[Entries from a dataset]
⟨
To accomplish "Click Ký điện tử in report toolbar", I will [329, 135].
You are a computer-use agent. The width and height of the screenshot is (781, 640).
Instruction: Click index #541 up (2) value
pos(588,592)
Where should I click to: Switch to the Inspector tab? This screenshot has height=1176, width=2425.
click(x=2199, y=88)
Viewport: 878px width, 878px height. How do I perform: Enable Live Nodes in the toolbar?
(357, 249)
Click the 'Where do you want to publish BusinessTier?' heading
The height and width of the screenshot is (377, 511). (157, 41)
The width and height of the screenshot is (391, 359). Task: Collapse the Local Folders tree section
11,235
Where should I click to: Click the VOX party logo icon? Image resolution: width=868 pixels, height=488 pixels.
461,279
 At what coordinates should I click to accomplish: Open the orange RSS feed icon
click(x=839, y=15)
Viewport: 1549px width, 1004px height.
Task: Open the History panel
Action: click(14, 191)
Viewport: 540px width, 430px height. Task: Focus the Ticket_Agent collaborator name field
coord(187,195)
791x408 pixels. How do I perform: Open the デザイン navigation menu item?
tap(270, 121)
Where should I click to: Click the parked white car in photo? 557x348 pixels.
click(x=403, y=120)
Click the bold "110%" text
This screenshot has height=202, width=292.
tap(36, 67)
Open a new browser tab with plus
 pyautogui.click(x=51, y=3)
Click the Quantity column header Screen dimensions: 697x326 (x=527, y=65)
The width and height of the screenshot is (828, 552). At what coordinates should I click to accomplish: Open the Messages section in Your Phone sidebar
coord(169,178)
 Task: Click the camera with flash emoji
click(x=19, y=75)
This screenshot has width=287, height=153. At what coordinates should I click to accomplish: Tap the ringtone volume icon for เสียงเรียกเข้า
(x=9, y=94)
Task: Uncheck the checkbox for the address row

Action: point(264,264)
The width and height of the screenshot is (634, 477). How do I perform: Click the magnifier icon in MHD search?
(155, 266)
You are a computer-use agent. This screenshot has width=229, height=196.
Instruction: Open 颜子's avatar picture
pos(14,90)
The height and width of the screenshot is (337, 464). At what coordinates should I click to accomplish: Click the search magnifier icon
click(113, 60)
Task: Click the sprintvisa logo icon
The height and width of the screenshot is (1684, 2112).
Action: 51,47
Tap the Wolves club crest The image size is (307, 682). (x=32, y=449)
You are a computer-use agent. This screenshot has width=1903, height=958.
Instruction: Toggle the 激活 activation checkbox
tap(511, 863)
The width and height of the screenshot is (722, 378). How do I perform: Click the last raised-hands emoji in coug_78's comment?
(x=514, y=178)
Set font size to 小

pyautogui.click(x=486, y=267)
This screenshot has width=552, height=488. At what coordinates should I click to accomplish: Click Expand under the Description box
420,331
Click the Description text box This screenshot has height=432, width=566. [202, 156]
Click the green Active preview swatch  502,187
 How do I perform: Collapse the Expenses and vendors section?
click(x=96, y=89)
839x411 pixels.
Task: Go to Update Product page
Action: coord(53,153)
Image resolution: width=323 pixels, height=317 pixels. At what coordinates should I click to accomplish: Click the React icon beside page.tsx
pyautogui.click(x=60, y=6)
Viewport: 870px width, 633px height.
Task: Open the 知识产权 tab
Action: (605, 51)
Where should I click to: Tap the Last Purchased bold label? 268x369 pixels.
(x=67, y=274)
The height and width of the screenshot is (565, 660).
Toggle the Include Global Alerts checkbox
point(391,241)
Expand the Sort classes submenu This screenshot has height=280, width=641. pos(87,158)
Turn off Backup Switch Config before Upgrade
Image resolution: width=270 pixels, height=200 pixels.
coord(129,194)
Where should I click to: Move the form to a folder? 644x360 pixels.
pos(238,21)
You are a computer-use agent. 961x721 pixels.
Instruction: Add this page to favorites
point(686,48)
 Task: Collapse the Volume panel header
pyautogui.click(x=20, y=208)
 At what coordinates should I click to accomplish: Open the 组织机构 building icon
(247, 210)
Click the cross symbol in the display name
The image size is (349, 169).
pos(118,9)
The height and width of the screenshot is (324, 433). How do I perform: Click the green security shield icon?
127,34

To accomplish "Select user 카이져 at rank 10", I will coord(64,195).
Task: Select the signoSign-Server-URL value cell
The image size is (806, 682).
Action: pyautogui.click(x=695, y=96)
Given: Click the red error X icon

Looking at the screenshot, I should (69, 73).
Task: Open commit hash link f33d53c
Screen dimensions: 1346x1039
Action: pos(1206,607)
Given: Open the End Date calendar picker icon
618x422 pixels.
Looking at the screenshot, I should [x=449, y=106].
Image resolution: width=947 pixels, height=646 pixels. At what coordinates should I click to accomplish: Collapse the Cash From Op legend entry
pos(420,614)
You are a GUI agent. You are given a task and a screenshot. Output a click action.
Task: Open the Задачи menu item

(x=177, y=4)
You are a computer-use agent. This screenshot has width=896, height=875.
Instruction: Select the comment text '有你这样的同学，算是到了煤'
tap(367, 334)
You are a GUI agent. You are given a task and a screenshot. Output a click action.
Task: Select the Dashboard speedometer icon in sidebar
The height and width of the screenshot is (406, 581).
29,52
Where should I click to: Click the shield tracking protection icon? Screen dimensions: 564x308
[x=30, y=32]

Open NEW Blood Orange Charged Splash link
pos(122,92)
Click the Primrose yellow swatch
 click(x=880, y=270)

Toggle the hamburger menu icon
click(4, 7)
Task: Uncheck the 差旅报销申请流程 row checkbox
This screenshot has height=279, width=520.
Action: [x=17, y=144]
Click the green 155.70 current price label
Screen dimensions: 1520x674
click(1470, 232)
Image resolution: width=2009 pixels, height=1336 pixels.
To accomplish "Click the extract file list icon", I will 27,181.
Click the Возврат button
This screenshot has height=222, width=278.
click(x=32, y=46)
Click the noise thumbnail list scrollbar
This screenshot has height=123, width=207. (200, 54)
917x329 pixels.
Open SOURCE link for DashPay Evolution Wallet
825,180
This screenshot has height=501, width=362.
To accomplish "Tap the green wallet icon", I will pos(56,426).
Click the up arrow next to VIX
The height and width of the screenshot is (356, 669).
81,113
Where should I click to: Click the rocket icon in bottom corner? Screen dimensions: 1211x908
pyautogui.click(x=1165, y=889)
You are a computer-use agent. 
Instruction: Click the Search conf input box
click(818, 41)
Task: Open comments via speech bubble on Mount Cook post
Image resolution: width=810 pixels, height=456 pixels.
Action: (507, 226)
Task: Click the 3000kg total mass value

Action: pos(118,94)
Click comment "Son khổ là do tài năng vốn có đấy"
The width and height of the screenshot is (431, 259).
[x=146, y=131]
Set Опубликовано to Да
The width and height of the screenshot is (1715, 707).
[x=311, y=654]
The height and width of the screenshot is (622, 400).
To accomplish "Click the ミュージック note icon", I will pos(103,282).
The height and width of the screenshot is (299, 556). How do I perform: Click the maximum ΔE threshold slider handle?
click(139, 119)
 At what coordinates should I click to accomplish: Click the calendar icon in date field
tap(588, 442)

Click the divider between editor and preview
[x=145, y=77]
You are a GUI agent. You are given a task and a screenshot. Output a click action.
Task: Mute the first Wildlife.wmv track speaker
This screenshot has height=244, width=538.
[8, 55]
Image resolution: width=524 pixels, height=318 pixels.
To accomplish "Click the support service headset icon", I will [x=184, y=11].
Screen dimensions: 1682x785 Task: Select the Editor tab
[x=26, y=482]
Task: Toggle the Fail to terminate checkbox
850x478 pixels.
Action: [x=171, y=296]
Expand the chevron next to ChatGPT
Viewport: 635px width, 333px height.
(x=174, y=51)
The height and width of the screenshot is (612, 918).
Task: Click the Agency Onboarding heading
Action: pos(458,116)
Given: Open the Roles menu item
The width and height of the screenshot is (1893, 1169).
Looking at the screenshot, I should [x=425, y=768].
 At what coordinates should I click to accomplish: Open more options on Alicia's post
⟩
Update the listing by changing every "How do I perform" to "How can I carry out", with everything else left as it is.

To accomplish "Click Ký điện tử in report toolbar", I will [329, 135].
You are a computer-use agent. The width and height of the screenshot is (781, 640).
Instruction: Click index #541 up (2) value
pos(588,592)
Where should I click to: Switch to the Inspector tab? This screenshot has height=1176, width=2425.
click(x=2199, y=88)
Viewport: 878px width, 878px height. How can I carry out: Enable Live Nodes in the toolbar?
(357, 249)
Click the 'Where do you want to publish BusinessTier?' heading
The height and width of the screenshot is (377, 511). (157, 41)
The width and height of the screenshot is (391, 359). Task: Collapse the Local Folders tree section
11,235
Where should I click to: Click the VOX party logo icon? Image resolution: width=868 pixels, height=488 pixels.
461,279
 At what coordinates should I click to accomplish: Open the orange RSS feed icon
click(x=839, y=15)
Viewport: 1549px width, 1004px height.
Task: Open the History panel
Action: click(14, 191)
Viewport: 540px width, 430px height. Task: Focus the Ticket_Agent collaborator name field
coord(187,195)
791x408 pixels. How can I carry out: Open the デザイン navigation menu item?
tap(270, 121)
Where should I click to: Click the parked white car in photo? 557x348 pixels.
click(x=403, y=120)
Click the bold "110%" text
This screenshot has height=202, width=292.
tap(36, 67)
Open a new browser tab with plus
 pyautogui.click(x=51, y=3)
Click the Quantity column header Screen dimensions: 697x326 (x=527, y=65)
The width and height of the screenshot is (828, 552). At what coordinates should I click to accomplish: Open the Messages section in Your Phone sidebar
coord(169,178)
 Task: Click the camera with flash emoji
click(x=19, y=75)
This screenshot has width=287, height=153. At what coordinates should I click to accomplish: Tap the ringtone volume icon for เสียงเรียกเข้า
(x=9, y=94)
Task: Uncheck the checkbox for the address row

Action: point(264,264)
The width and height of the screenshot is (634, 477). How can I carry out: Click the magnifier icon in MHD search?
(155, 266)
You are a computer-use agent. This screenshot has width=229, height=196.
Instruction: Open 颜子's avatar picture
pos(14,90)
The height and width of the screenshot is (337, 464). At what coordinates should I click to accomplish: Click the search magnifier icon
click(113, 60)
Task: Click the sprintvisa logo icon
The height and width of the screenshot is (1684, 2112).
Action: 51,47
Tap the Wolves club crest The image size is (307, 682). (x=32, y=449)
You are a computer-use agent. This screenshot has width=1903, height=958.
Instruction: Toggle the 激活 activation checkbox
tap(511, 863)
The width and height of the screenshot is (722, 378). How can I carry out: Click the last raised-hands emoji in coug_78's comment?
(x=514, y=178)
Set font size to 小

pyautogui.click(x=486, y=267)
This screenshot has width=552, height=488. At what coordinates should I click to accomplish: Click Expand under the Description box
420,331
Click the Description text box This screenshot has height=432, width=566. [202, 156]
Click the green Active preview swatch  502,187
 How can I carry out: Collapse the Expenses and vendors section?
click(x=96, y=89)
839x411 pixels.
Task: Go to Update Product page
Action: coord(53,153)
Image resolution: width=323 pixels, height=317 pixels. At what coordinates should I click to accomplish: Click the React icon beside page.tsx
pyautogui.click(x=60, y=6)
Viewport: 870px width, 633px height.
Task: Open the 知识产权 tab
Action: (605, 51)
Where should I click to: Tap the Last Purchased bold label? 268x369 pixels.
(x=67, y=274)
The height and width of the screenshot is (565, 660).
Toggle the Include Global Alerts checkbox
point(391,241)
Expand the Sort classes submenu This screenshot has height=280, width=641. pos(87,158)
Turn off Backup Switch Config before Upgrade
Image resolution: width=270 pixels, height=200 pixels.
coord(129,194)
Where should I click to: Move the form to a folder? 644x360 pixels.
pos(238,21)
You are a computer-use agent. 961x721 pixels.
Instruction: Add this page to favorites
point(686,48)
 Task: Collapse the Volume panel header
pyautogui.click(x=20, y=208)
 At what coordinates should I click to accomplish: Open the 组织机构 building icon
(247, 210)
Click the cross symbol in the display name
The image size is (349, 169).
pos(118,9)
The height and width of the screenshot is (324, 433). How can I carry out: Click the green security shield icon?
127,34

To accomplish "Select user 카이져 at rank 10", I will coord(64,195).
Task: Select the signoSign-Server-URL value cell
The image size is (806, 682).
Action: pyautogui.click(x=695, y=96)
Given: Click the red error X icon

Looking at the screenshot, I should (69, 73).
Task: Open commit hash link f33d53c
Screen dimensions: 1346x1039
Action: pos(1206,607)
Given: Open the End Date calendar picker icon
618x422 pixels.
Looking at the screenshot, I should [x=449, y=106].
Image resolution: width=947 pixels, height=646 pixels. At what coordinates should I click to accomplish: Collapse the Cash From Op legend entry
pos(420,614)
You are a GUI agent. You are given a task and a screenshot. Output a click action.
Task: Open the Задачи menu item

(x=177, y=4)
You are a computer-use agent. This screenshot has width=896, height=875.
Instruction: Select the comment text '有你这样的同学，算是到了煤'
tap(367, 334)
You are a GUI agent. You are given a task and a screenshot. Output a click action.
Task: Select the Dashboard speedometer icon in sidebar
The height and width of the screenshot is (406, 581).
29,52
Where should I click to: Click the shield tracking protection icon? Screen dimensions: 564x308
[x=30, y=32]

Open NEW Blood Orange Charged Splash link
pos(122,92)
Click the Primrose yellow swatch
 click(x=880, y=270)

Toggle the hamburger menu icon
click(4, 7)
Task: Uncheck the 差旅报销申请流程 row checkbox
This screenshot has height=279, width=520.
Action: [x=17, y=144]
Click the green 155.70 current price label
Screen dimensions: 1520x674
click(1470, 232)
Image resolution: width=2009 pixels, height=1336 pixels.
To accomplish "Click the extract file list icon", I will 27,181.
Click the Возврат button
This screenshot has height=222, width=278.
click(x=32, y=46)
Click the noise thumbnail list scrollbar
This screenshot has height=123, width=207. (200, 54)
917x329 pixels.
Open SOURCE link for DashPay Evolution Wallet
825,180
This screenshot has height=501, width=362.
To accomplish "Tap the green wallet icon", I will pos(56,426).
Click the up arrow next to VIX
The height and width of the screenshot is (356, 669).
81,113
Where should I click to: Click the rocket icon in bottom corner? Screen dimensions: 1211x908
pyautogui.click(x=1165, y=889)
You are a computer-use agent. 
Instruction: Click the Search conf input box
click(818, 41)
Task: Open comments via speech bubble on Mount Cook post
Image resolution: width=810 pixels, height=456 pixels.
Action: (507, 226)
Task: Click the 3000kg total mass value

Action: pos(118,94)
Click comment "Son khổ là do tài năng vốn có đấy"
The width and height of the screenshot is (431, 259).
[x=146, y=131]
Set Опубликовано to Да
The width and height of the screenshot is (1715, 707).
[x=311, y=654]
The height and width of the screenshot is (622, 400).
To accomplish "Click the ミュージック note icon", I will pos(103,282).
The height and width of the screenshot is (299, 556). How can I carry out: Click the maximum ΔE threshold slider handle?
click(139, 119)
 At what coordinates should I click to accomplish: Click the calendar icon in date field
tap(588, 442)

Click the divider between editor and preview
[x=145, y=77]
You are a GUI agent. You are given a task and a screenshot. Output a click action.
Task: Mute the first Wildlife.wmv track speaker
This screenshot has height=244, width=538.
[8, 55]
Image resolution: width=524 pixels, height=318 pixels.
To accomplish "Click the support service headset icon", I will [x=184, y=11].
Screen dimensions: 1682x785 Task: Select the Editor tab
[x=26, y=482]
Task: Toggle the Fail to terminate checkbox
850x478 pixels.
Action: [x=171, y=296]
Expand the chevron next to ChatGPT
Viewport: 635px width, 333px height.
(x=174, y=51)
The height and width of the screenshot is (612, 918).
Task: Click the Agency Onboarding heading
Action: pos(458,116)
Given: Open the Roles menu item
The width and height of the screenshot is (1893, 1169).
Looking at the screenshot, I should [x=425, y=768].
 At what coordinates should I click to accomplish: Open more options on Alicia's post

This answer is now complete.